Please output the lines from the one with "Screen dimensions: 741x676" through the end of the data exactly as written, omitting all pictures.

SOURCE MATERIAL
■ ■ ■
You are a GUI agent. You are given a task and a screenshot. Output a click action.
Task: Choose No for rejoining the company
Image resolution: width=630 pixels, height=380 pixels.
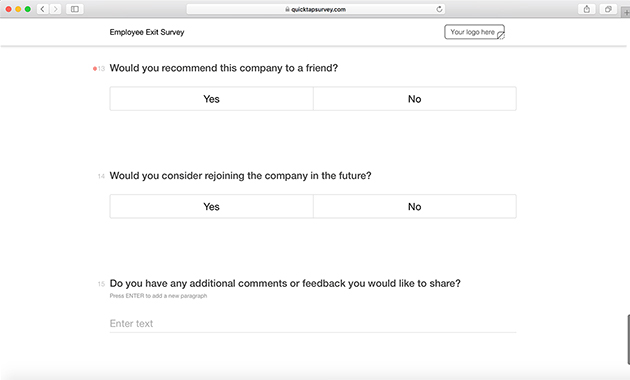tap(415, 206)
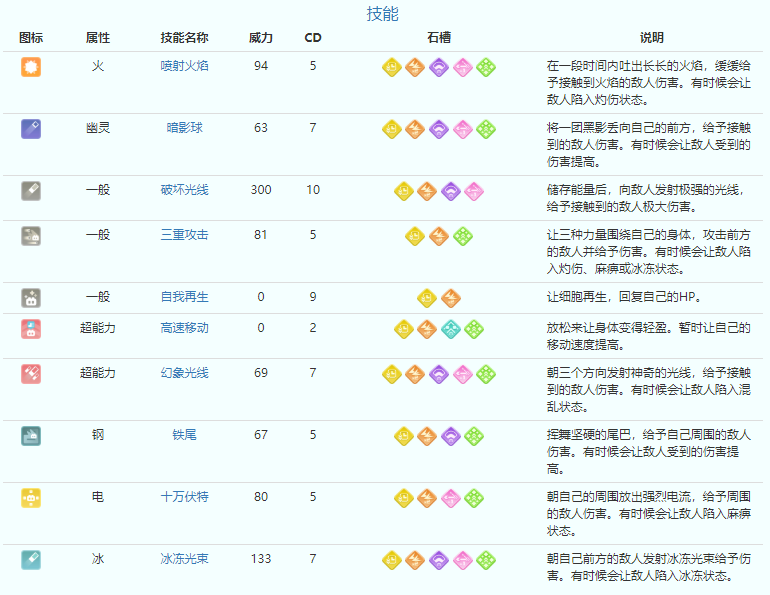Click the green stone icon in 三重攻击 row
This screenshot has height=595, width=770.
[x=463, y=236]

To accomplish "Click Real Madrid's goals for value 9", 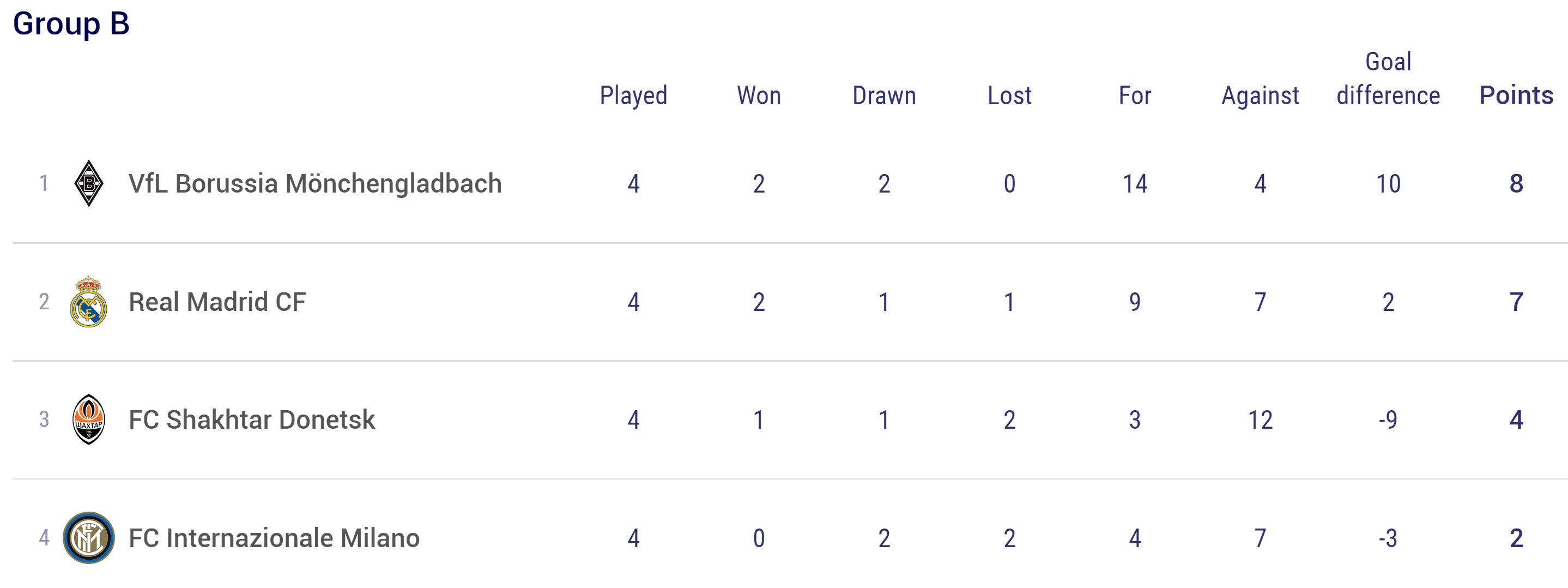I will (x=1135, y=302).
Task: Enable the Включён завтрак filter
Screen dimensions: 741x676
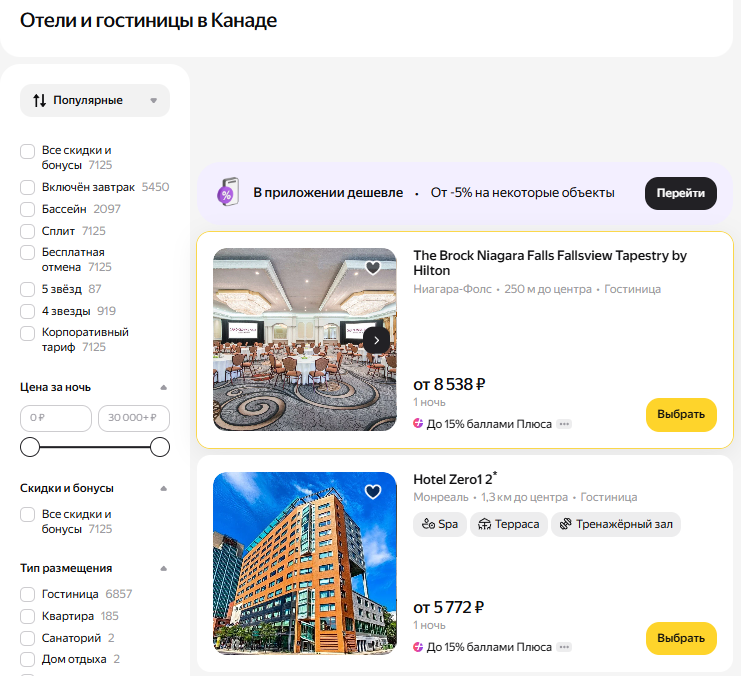Action: tap(28, 187)
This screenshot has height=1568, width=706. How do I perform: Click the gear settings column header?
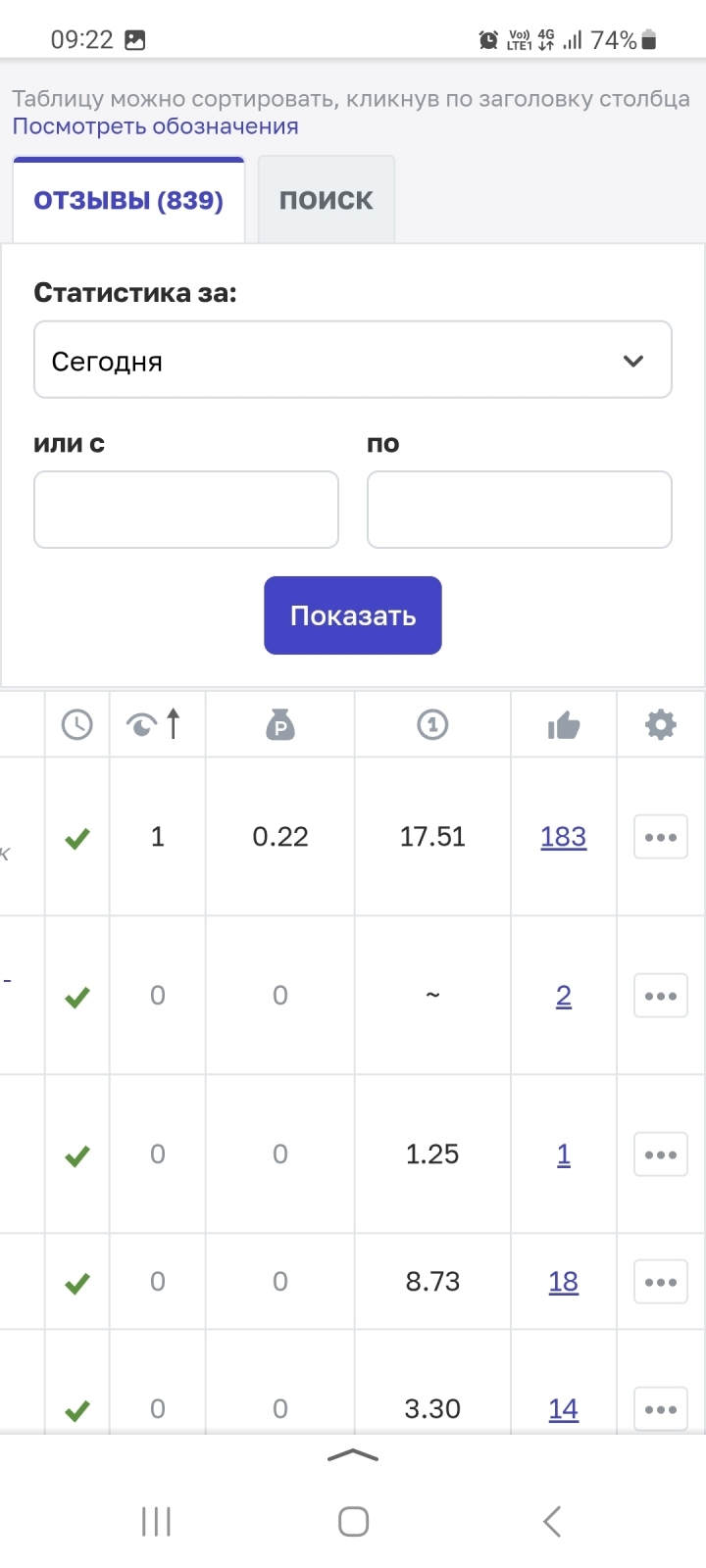click(x=661, y=725)
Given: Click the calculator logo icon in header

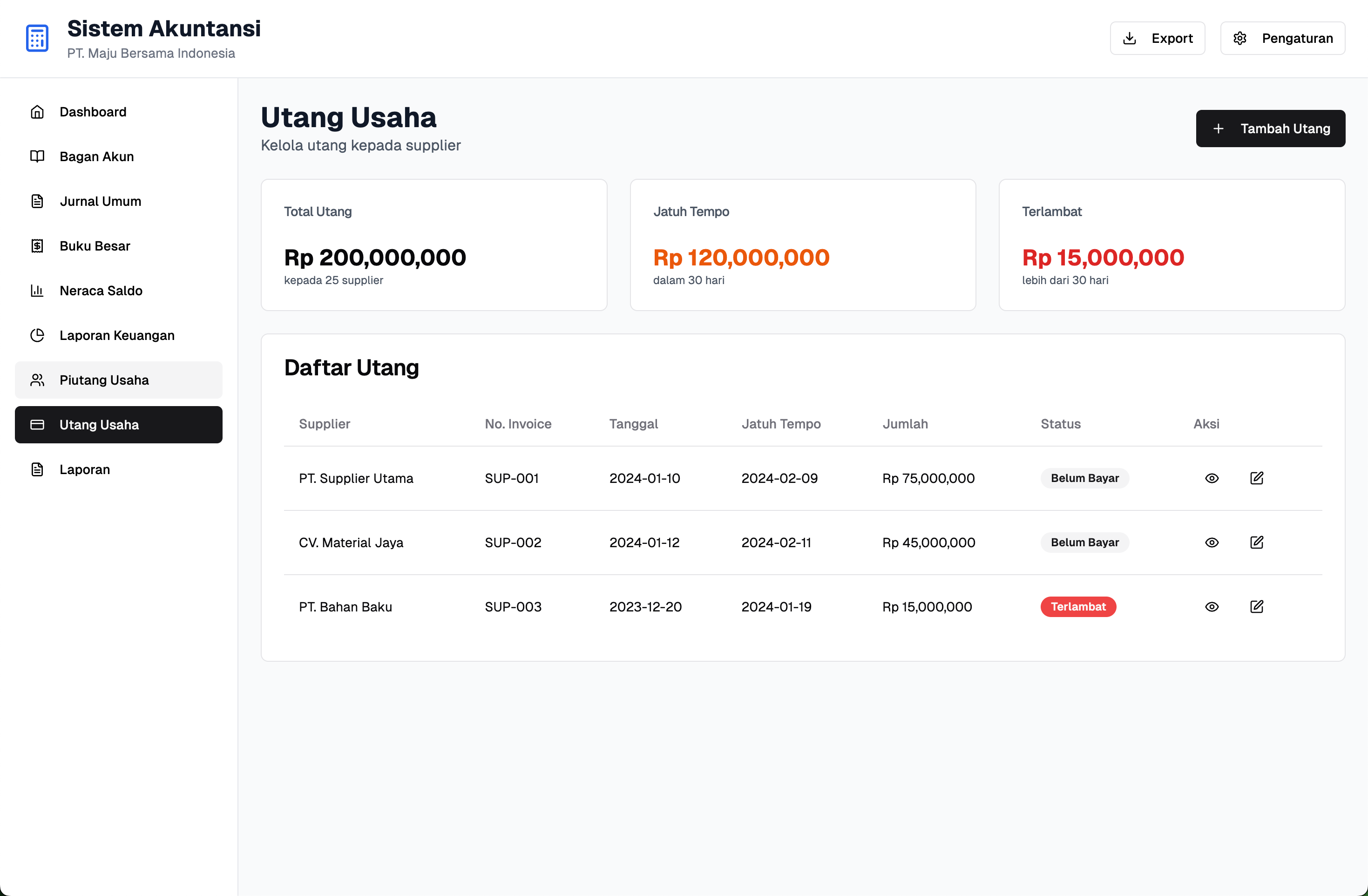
■ ■ ■
TASK RESULT
Screen dimensions: 741x676
Action: tap(28, 187)
This screenshot has height=1568, width=706. How do I perform: Click the gear settings column header?
click(x=661, y=725)
Given: Click the calculator logo icon in header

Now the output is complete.